Operation Plumbbob was a series of 29 explosions designed to study various aspects of nuclear bombs, including how to contain the fallout from an underground explosion. To test this, the military set off several explosions at the bottom of deep shafts, covered by metal caps.

During the Pascal-A test on 26 July, scientists tested a nuclear warhead below the surface of the Earth, marking the United States’ first underground nuclear test. The yield of the test was 50,000 times greater than expected and the explosion came out of the 152-metre deep hole. It destroyed 1.5 meters of concrete used to cover the explosion.

A modified W-25 warhead weighing 55 tonnes and measuring 650 centimetres in diameter and 440 centimetres in length was used for the test. But, before scientists could design a fully contained nuclear test, one of them became the stuff of legends.


The fastest manhole cover in the world

On 27 August, instead of the 55-tonne W-25 of the previous test, they used a 300-tonne bomb. So they placed a 2-tonne concrete cap just above the bomb and on top of the hole was the manhole cover that was to become famous.
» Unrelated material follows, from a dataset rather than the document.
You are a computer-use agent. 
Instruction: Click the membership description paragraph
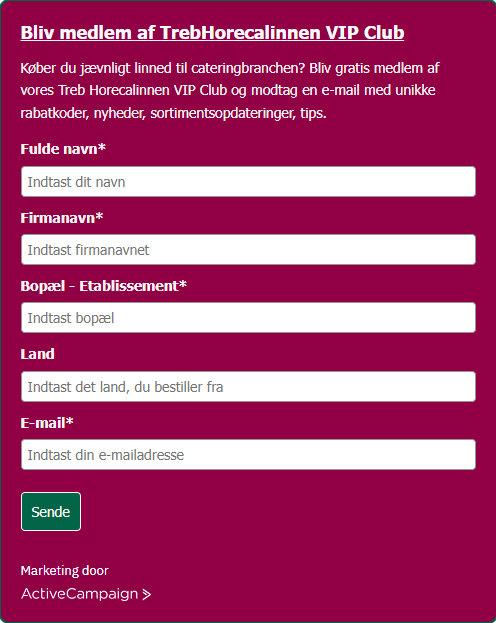230,91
Scientists expected the concrete cap to vaporize, but as the vapors expanded, the pressure pushed up into the shaft and blew the steel manhole cover into the air.The only high-speed camera, which captured one frame per millisecond, was only able to capture the manhole cover in a single frame.

In those days, it was thought to have reached six times the escape velocity of the Earth (which is 11.2 km/sec). A more modern estimate puts the speed of the steel cap at about 56 km/sec.
Today, the fastest man-made object is the Helios 2, which travels at 70.2 km/sec.

Subsequent tests were designed in such a way that total containment of the nuclear explosion was achieved.

Over time the tests became very sophisticated and expensive, but we were able to achieve complete containment for almost all of the tests. So I would judge that our efforts have been quite successful.


Nowadays we have no way of verifying whether the manhole cover survived the explosion and entry into orbit, but if the calculations were correct, Dr. Brownlee may have been the first to reach space creating the fastest object until the 1980s.